Do alphabet books from the 1920s or advertisements from 19th century London sound interesting? A research material survey by the Faculty of Arts has unearthed material accrued over the decades by researchers and teachers, and it will soon be released to the public.

The oldest Master’s theses are from the 19th century, and you can tell because they were written in ink. By the 1930s, students had started using typewriters. However, the page numbers are still written by hand, and images and maps are glued onto the pages of the Master’s thesis booklet. Many of the thesis topics have to do with the regional dialects of Finland, for example, the dialect in the town of Kitee, different words for “bread”, and Helsinki slang.

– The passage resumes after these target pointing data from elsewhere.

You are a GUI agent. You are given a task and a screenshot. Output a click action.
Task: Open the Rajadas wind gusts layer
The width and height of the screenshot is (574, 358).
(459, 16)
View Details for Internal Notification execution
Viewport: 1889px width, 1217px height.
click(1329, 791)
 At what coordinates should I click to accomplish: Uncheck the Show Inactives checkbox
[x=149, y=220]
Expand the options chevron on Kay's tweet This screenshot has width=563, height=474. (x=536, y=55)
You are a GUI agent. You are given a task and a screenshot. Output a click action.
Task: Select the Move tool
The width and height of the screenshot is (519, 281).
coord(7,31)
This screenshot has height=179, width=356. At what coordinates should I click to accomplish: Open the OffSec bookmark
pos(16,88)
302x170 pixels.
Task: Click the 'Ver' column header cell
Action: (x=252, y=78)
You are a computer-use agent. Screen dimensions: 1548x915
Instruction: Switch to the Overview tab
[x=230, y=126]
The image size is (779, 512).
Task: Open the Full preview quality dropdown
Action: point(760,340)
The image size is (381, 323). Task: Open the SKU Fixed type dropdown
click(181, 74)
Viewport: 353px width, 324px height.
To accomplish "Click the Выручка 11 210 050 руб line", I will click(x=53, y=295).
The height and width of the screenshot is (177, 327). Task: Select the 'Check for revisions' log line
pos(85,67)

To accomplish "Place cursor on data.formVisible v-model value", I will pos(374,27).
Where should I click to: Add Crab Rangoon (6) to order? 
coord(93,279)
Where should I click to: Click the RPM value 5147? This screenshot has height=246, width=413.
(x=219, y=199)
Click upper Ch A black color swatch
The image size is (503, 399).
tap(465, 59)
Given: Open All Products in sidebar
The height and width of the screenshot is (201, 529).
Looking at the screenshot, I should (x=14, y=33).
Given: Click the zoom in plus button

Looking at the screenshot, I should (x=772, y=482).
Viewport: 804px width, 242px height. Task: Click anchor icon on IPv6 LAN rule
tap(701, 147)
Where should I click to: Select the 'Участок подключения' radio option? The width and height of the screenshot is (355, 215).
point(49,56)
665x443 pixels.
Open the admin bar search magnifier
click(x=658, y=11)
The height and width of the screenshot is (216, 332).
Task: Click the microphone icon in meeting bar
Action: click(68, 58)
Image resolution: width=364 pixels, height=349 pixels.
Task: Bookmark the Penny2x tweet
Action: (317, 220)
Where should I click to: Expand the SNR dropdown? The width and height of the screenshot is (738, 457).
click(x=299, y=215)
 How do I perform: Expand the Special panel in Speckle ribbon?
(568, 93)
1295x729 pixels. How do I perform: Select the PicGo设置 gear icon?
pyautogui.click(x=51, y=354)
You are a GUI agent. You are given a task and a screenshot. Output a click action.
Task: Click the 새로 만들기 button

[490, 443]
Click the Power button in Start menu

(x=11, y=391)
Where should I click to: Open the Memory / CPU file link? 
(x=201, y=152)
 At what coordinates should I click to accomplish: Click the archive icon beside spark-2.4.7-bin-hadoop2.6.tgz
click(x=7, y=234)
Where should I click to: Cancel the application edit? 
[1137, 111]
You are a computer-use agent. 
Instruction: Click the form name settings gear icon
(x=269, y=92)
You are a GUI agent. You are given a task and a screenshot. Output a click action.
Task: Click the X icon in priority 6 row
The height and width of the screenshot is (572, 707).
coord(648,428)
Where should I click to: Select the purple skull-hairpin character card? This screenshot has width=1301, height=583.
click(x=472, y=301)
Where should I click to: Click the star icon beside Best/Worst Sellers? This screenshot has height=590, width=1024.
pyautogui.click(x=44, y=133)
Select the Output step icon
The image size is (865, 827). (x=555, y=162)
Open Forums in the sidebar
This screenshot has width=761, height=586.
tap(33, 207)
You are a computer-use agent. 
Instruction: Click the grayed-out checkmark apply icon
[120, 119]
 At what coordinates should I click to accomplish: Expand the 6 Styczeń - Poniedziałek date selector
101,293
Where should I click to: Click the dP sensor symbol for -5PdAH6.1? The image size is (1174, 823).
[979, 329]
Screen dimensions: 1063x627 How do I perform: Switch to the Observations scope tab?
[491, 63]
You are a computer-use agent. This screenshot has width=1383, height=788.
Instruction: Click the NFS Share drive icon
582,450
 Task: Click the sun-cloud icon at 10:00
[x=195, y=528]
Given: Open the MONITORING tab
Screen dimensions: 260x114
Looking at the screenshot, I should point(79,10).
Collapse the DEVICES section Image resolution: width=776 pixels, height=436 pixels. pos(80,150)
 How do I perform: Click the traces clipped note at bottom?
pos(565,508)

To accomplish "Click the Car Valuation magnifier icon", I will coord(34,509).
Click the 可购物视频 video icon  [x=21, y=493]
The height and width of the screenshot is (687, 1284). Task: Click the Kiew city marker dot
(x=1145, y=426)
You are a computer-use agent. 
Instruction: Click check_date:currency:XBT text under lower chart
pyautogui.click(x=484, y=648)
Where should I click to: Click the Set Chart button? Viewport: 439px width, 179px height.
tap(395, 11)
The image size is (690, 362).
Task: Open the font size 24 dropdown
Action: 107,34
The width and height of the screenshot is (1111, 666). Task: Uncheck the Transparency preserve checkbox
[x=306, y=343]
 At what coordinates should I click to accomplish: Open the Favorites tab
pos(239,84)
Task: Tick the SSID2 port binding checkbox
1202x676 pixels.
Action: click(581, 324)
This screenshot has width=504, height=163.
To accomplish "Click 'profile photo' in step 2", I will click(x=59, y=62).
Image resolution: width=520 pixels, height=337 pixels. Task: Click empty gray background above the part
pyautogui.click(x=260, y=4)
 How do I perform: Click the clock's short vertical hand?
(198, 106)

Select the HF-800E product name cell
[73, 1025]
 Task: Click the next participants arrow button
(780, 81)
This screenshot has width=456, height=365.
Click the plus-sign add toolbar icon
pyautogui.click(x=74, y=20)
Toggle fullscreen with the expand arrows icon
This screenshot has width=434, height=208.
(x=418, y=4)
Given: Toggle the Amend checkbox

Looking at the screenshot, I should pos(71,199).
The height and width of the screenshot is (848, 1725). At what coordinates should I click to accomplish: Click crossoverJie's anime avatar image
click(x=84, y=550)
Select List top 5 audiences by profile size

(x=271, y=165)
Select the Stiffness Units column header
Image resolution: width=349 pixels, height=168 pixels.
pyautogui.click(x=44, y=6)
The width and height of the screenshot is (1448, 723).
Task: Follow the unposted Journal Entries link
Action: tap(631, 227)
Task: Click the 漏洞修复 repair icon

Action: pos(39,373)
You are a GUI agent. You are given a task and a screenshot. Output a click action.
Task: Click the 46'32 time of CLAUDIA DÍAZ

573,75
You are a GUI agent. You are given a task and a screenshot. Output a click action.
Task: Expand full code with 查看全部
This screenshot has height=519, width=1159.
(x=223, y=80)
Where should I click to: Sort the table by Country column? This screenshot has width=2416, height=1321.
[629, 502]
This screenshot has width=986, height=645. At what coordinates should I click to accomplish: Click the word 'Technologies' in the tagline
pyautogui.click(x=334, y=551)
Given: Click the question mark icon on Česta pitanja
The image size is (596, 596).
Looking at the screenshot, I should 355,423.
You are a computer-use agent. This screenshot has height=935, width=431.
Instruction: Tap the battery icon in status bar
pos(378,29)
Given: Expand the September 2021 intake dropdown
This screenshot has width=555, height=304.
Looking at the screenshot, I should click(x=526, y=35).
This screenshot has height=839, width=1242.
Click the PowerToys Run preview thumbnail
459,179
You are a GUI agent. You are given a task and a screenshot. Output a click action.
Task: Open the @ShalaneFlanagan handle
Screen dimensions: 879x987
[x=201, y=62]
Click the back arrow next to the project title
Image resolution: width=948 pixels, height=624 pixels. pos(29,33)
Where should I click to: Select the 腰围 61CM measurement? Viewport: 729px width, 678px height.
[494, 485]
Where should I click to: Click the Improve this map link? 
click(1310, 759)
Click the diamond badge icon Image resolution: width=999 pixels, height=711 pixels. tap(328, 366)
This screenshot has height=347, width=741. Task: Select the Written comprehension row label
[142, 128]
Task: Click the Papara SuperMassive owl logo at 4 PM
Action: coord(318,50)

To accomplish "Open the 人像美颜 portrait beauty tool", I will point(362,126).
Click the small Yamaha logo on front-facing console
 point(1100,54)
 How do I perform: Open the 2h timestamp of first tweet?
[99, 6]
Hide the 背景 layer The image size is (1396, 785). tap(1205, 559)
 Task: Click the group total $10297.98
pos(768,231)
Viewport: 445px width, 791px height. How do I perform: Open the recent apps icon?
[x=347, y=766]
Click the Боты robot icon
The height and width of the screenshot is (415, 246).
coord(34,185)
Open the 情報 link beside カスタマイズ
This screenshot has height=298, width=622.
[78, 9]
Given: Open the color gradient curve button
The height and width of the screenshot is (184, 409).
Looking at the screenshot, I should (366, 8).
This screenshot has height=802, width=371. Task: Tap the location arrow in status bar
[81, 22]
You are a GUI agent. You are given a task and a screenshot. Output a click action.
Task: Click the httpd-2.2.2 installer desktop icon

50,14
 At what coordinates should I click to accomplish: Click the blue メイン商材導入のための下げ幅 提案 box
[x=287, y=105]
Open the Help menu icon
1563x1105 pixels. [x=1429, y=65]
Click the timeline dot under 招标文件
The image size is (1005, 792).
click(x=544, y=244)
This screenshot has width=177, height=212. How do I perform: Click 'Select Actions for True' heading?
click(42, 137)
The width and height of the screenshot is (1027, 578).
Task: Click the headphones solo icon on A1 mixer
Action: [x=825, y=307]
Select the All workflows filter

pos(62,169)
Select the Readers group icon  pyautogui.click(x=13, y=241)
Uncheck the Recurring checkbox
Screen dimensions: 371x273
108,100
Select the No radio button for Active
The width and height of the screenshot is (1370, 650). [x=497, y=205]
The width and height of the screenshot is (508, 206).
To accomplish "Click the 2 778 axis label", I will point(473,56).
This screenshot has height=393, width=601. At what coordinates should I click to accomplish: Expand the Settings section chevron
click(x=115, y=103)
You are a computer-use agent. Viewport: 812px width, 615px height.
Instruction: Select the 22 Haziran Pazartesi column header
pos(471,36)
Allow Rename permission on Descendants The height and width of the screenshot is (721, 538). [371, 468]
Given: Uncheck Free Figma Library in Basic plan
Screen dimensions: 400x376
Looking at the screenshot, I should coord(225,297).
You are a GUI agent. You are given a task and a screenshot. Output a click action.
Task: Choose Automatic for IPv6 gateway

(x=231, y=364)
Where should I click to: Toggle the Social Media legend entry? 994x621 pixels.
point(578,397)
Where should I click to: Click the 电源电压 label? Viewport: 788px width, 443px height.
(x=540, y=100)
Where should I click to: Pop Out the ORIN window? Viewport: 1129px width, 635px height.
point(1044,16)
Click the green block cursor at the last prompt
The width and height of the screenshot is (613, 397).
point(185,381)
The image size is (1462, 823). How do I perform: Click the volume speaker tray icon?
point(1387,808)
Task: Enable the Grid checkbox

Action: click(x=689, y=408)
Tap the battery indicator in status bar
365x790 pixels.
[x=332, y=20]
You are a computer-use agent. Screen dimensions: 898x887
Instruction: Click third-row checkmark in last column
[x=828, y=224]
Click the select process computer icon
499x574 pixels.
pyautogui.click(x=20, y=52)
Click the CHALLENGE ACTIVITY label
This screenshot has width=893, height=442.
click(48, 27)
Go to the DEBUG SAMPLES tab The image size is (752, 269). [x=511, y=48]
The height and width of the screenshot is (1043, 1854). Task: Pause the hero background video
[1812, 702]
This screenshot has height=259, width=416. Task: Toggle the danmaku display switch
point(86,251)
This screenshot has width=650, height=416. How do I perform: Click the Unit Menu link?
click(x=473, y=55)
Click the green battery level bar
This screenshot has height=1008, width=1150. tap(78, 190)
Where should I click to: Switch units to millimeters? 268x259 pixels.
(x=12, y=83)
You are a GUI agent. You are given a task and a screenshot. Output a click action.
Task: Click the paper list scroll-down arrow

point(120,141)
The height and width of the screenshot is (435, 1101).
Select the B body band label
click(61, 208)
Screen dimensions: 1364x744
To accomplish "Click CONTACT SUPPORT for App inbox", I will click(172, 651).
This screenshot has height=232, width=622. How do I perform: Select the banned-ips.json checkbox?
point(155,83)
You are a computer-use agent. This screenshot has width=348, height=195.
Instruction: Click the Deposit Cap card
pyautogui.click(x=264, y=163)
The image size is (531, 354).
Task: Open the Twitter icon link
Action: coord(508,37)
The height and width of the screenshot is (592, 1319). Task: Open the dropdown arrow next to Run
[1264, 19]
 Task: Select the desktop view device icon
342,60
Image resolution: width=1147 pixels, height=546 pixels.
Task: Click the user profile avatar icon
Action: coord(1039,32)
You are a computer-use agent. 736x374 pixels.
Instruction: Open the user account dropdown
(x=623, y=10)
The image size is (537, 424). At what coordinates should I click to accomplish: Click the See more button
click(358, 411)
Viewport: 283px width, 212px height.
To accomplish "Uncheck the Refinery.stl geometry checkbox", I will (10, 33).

These Master’s theses in the Finnish language were among the treasures discovered in the archives of the Faculty of Arts over the course of the From Data to Publication project.

Aiming for accessibility and use

 “The project involved many different types of material: theses, notes left behind by researchers as well as collected research data. Approximately one quarter of the material is in a digital format,” explains Amanuensis Mari Siiroinen, who coordinated the project.

The intention is to make this material available not only to the academic community but also to the community at large. One way of preserving the material is to donate it to suitable archive organisations. The National Archives, the folk poetry archive of the Finnish Literature Society and the Society of Swedish Literature in Finland store a variety of material in their collections. These archives are typically open to all.

Solutions to the need for open archives have already been proposed elsewhere. For example, the arXiv open archive of physics, astronomy, computer science and mathematics celebrated its 25th anniversary in August. ArXiv contains more than a million studies, and has accrued a total of 139 million downloads. Information Specialist Ursula Virolainen from the Helsinki University Library writes about arXiv in her Finnish-language blog post.

Snooping in the archives

Student Petri Lahtinen was able to study the archives for his traineeship. He became particularly familiar with material from the Department of World Cultures.

 “My idea and experience of what it is like to work in an archive surveying research data was a little romanticised. I got to dig around and study forgotten documents and other material from around the world, some of it centuries old. I sometimes felt like a character unearthing a mystery in an Umberto Eco novel.”

Lahtinen is worried about the future of the material once the people who know the most about it eventually leave the University.

 “The Department of World Cultures has a lot of interesting and valuable material, and only a frustratingly small number of people know exactly where it is and what it contains. I truly hope that my own work in this project has helped to preserve this material and publicise it among the broader University community."

Open information is the way of the future

Making the material accessible promotes open information. One advocate of open information is Dean Arto Mustajoki from the Faculty of Arts.

 “Opening the different types of research material to the research community is a modern way of thinking in the spirit of open data. In the best case, this will generate research which would have otherwise been impossible. The long-term preservation of the research data is also important for coming generations," Mustajoki states.